Selected Research Projects

Dendritic cells in innate and adaptive immunity
Dendritic cells (DC) are a special type of leukocytes able to alert the immune system for the presence of infections. They are extremely versatile antigen presenting cells involved in the initiation of both innate and adaptive immunity, but also in the differentiation of regulatory T cells required for the maintenance of self-tolerance. The research activity of this group is focused on different aspects of dendritic cell functionality

Induction and maintenance of peripheral T cell tolerance
The immune system of vertebrate animals has the capacity to respond to perturbations (invading pathogens, stress signals) limiting self-tissue damage.
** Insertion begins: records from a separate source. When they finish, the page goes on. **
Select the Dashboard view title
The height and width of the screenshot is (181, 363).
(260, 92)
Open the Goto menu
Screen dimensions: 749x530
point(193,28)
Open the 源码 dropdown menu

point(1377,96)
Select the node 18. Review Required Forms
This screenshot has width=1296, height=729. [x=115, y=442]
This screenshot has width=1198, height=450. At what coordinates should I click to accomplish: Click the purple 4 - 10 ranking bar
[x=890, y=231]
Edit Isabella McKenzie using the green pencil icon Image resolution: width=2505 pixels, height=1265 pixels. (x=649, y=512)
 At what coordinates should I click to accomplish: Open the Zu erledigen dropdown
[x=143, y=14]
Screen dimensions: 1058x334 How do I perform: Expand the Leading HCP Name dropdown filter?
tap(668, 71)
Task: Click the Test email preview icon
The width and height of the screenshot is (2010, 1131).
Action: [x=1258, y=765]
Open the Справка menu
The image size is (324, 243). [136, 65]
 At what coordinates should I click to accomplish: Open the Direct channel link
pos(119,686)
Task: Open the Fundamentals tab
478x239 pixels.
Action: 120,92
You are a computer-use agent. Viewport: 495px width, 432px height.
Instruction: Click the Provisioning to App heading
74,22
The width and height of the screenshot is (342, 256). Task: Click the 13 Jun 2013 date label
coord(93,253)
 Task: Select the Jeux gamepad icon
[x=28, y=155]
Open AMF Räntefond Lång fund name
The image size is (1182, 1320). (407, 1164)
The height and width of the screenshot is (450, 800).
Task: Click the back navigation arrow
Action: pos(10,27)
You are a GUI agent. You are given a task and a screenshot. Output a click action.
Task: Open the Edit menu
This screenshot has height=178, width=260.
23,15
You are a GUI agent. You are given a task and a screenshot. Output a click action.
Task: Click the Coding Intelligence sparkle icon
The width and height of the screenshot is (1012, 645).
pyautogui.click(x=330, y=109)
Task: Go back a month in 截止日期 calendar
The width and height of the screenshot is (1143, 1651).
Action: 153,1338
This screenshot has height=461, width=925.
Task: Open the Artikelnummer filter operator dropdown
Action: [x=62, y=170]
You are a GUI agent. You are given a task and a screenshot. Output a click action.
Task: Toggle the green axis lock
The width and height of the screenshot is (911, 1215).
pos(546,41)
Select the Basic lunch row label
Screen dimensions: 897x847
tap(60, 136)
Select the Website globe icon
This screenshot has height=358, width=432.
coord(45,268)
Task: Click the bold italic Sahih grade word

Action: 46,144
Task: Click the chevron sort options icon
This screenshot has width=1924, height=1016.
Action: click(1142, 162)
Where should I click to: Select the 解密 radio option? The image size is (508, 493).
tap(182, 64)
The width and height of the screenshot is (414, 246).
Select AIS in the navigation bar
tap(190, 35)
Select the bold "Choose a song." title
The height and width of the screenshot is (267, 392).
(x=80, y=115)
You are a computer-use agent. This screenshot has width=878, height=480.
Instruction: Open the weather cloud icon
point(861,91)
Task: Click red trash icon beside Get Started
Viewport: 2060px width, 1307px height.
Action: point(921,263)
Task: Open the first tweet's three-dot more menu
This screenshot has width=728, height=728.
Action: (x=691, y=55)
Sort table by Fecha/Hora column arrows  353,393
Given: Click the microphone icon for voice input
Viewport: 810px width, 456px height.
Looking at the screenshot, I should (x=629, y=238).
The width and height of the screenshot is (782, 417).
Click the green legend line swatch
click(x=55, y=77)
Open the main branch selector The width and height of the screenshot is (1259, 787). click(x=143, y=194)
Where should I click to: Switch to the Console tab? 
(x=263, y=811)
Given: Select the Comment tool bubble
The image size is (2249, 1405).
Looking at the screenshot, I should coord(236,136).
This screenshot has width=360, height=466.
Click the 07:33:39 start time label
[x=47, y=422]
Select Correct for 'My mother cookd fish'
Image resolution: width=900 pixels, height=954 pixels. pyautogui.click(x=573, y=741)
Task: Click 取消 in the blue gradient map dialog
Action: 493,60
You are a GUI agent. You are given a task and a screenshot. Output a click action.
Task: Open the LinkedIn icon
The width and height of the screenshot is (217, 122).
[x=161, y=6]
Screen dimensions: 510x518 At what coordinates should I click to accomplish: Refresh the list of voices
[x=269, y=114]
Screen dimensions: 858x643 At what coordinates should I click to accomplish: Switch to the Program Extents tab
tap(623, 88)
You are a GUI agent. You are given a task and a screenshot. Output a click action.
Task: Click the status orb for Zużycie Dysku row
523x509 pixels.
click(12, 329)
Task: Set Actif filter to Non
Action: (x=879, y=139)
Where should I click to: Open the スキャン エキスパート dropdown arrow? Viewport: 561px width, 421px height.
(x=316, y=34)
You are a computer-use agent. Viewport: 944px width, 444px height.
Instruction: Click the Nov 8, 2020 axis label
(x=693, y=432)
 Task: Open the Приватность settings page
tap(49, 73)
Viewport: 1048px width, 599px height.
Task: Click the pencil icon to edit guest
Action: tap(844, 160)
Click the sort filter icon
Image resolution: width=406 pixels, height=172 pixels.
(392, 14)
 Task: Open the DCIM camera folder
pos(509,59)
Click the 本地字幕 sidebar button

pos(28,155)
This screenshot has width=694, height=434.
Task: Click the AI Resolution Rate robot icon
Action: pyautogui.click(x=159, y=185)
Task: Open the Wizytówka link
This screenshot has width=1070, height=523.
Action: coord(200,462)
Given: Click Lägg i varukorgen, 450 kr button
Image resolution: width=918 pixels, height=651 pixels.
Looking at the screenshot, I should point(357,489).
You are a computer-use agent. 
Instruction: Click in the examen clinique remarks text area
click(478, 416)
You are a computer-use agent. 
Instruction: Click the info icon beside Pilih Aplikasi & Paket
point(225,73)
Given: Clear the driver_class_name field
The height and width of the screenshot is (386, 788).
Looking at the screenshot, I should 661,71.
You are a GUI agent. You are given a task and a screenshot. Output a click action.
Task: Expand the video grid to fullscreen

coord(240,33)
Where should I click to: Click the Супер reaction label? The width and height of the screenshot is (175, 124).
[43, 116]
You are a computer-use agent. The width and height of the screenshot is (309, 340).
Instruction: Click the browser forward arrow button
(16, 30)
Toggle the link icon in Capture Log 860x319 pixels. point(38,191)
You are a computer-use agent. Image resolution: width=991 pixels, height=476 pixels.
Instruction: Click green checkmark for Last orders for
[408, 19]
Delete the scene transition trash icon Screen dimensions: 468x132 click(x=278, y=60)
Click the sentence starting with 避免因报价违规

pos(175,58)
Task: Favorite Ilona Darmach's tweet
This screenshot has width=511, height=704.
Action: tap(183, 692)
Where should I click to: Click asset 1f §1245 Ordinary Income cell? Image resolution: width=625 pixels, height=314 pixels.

Tolerance to tissue antigens is achieved through a combination of thymic and peripheral events that eliminate or inactivate potentially dangerous T cells. Several mechanisms have been proposed to explain the induction of tolerance in peripheral autoreactive T cells. Taking advantage of different transgenic and knock out mouse models the mechanisms through which dendritic cells induce T cell tolerance in peripheral lymphoid organs are investigated.

Intercellular and intracellular mechanisms of dendritic cell-mediated NK cell activation
Natural Killer (NK) cells exert a direct anti-tumor and anti-microbial effect and can influence the development of adaptive T cell responses. Activation of NK cells is regulated by accessory cells such as dendritic cells (DC). Following activation, NK cells accumulate at the lymph nodes draining the site of infection, the key place in which DC and NK cell interactions occur. Taking advantage of the two-photon intravital microscopy technology the capacity of activated NK cells to reach the draining lymph nodes is investigated together with the DC-derived signals necessary for NK cell priming in inflammatory conditions.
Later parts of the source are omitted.